I'm writing a very basic acceptance test against a route that has both admin and non-admin capabilities. My test makes an assertion that if I'm coming to the app for the first time, I don't see logged in capabilities. In my application, I'm using password
authentication as follows:
this.get('session').open('firebase', {
provider: 'password',
email: email,
password: password
});
I have found that when I am not authenticated in the app, then run the acceptance test, it passes. However, if I then log in on the app, then run tests, my assertion fails because the session is restored, when I think it shouldn't be.

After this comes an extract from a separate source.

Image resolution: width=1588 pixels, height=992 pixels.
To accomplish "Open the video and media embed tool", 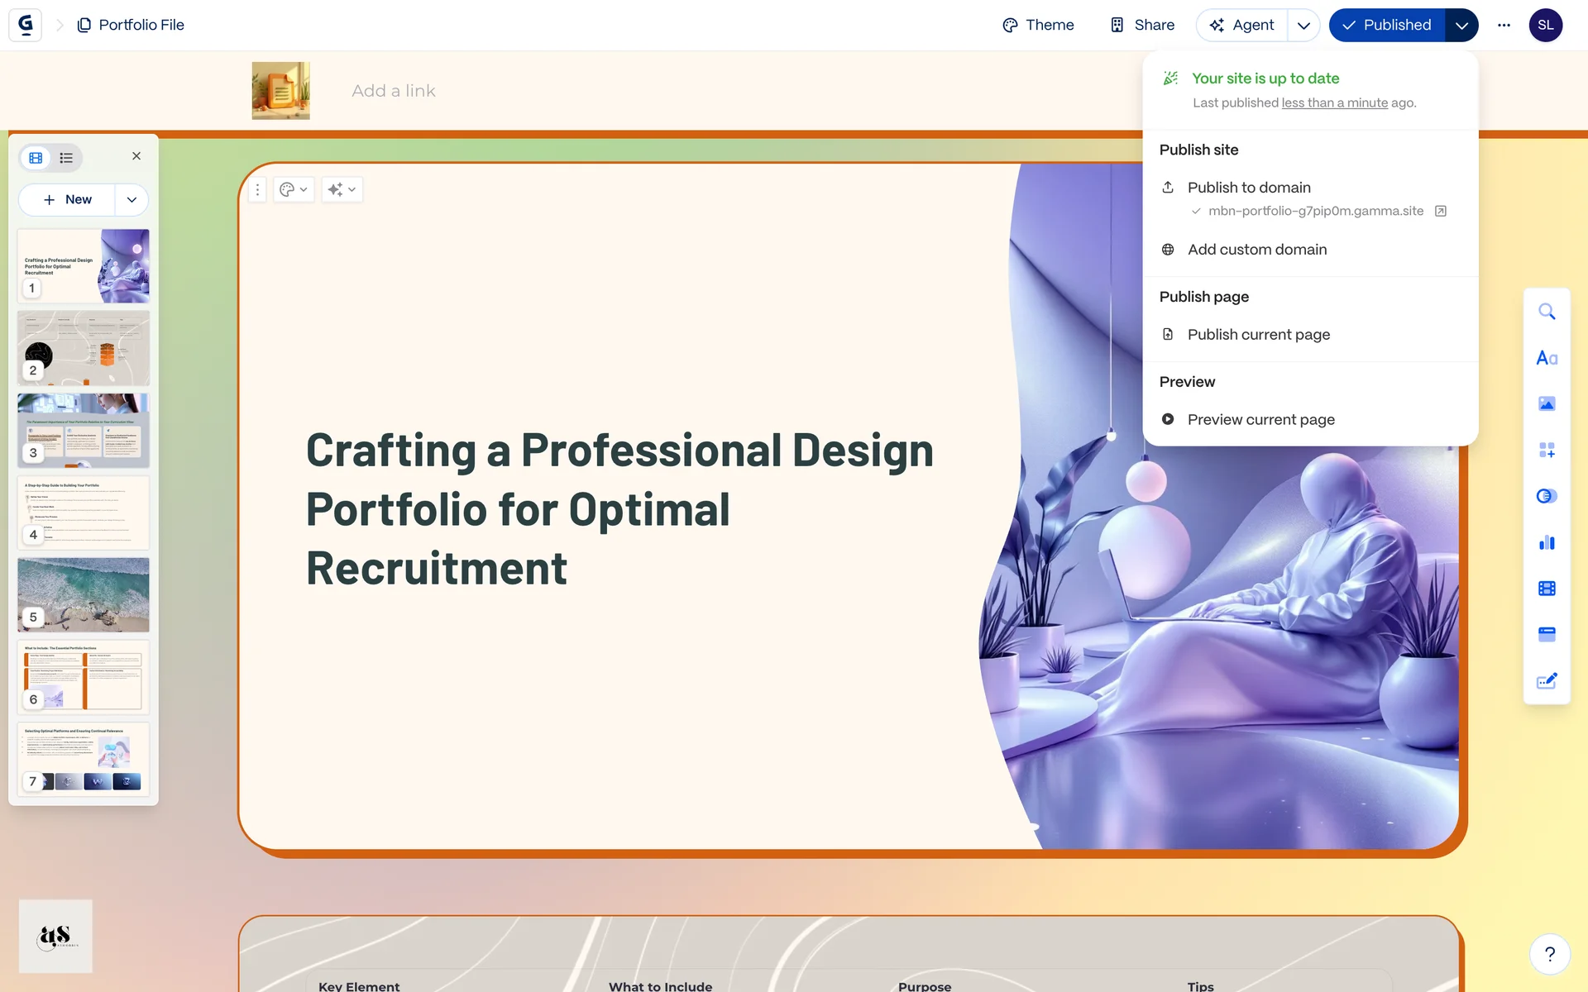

Here's the test:
import { test } from 'qunit';
import moduleForAcceptance from 'app/tests/helpers/module-for-acceptance';
import startApp from '../helpers/start-app';
import destroyApp from '../helpers/destroy-app';
import replaceAppRef from '../helpers/replace-app-ref';
import replaceFirebaseAppService from '../helpers/replace-firebase-app-service';
import stubFirebase from '../helpers/stub-firebase';
import unstubFirebase from '../helpers/unstub-firebase';
import { emptyApplication } from '../helpers/create-test-ref';
moduleForAcceptance('Acceptance | index', {
beforeEach: function() {
stubFirebase();
application = startApp();
replaceFirebaseAppService(application, { });
replaceAppRef(application, emptyApplication());
},
afterEach: function() {
unstubFirebase();
destroyApp(application);
}
});
test('empty app - not authenticated', function(assert) {
visit('/');
andThen(function() {
assert.equal(currentURL(), page.url, 'on the correct page');
// this works if there's no session - fails otherwise
assert.notOk(page.something.isVisible, 'cannot do something');
});
});
I think replaceFirebaseAppService
should be overriding the torii-adapter
but it doesn't appear to be. Any help would be greatly appreciated.
I'm using:
Ember : 2.7.0
Ember Data : 2.7.0
Firebase : 3.2.1
EmberFire : 2.0.1
jQuery : 2.2.4
Upon looking at Emberfire closer, replaceFirebaseAppService
is trying to replace the torii adapter registered at torii-adapter:firebase
when it was being registered by my application as torii-adapter:application
.
What I ended up doing was basically replicating replaceFirebaseAppService
in my own helper:
import stubFirebase from '../helpers/stub-firebase';
import startApp from '../helpers/start-app';
import replaceAppRef from '../helpers/replace-app-ref';
import createOfflineRef from './create-offline-ref';
export default function startFirebaseApp(fixtures = { }) {
stubFirebase();
let application = startApp();
// override default torii-adapter
const mock = { };
application.register('service:firebaseMock', mock, {
instantiate: false,
singleton: true
});
application.inject('torii-provider:application', 'firebaseApp', 'service:firebaseMock');
application.inject('torii-adapter:application', 'firebaseApp', 'service:firebaseMock');
// setup any fixture data and return instance
replaceAppRef(application, createOfflineRef(fixtures));
return application;
}
This prevents the torii-adapter from resolving any session data that I may have from using my application. Then I can use the provided torii helper to mock my session where I need it:
// torii helper
import { stubValidSession } from 'app/tests/helpers/torii';
// mock a valid session
stubValidSession(application, { });
Hope that saves someone else some time.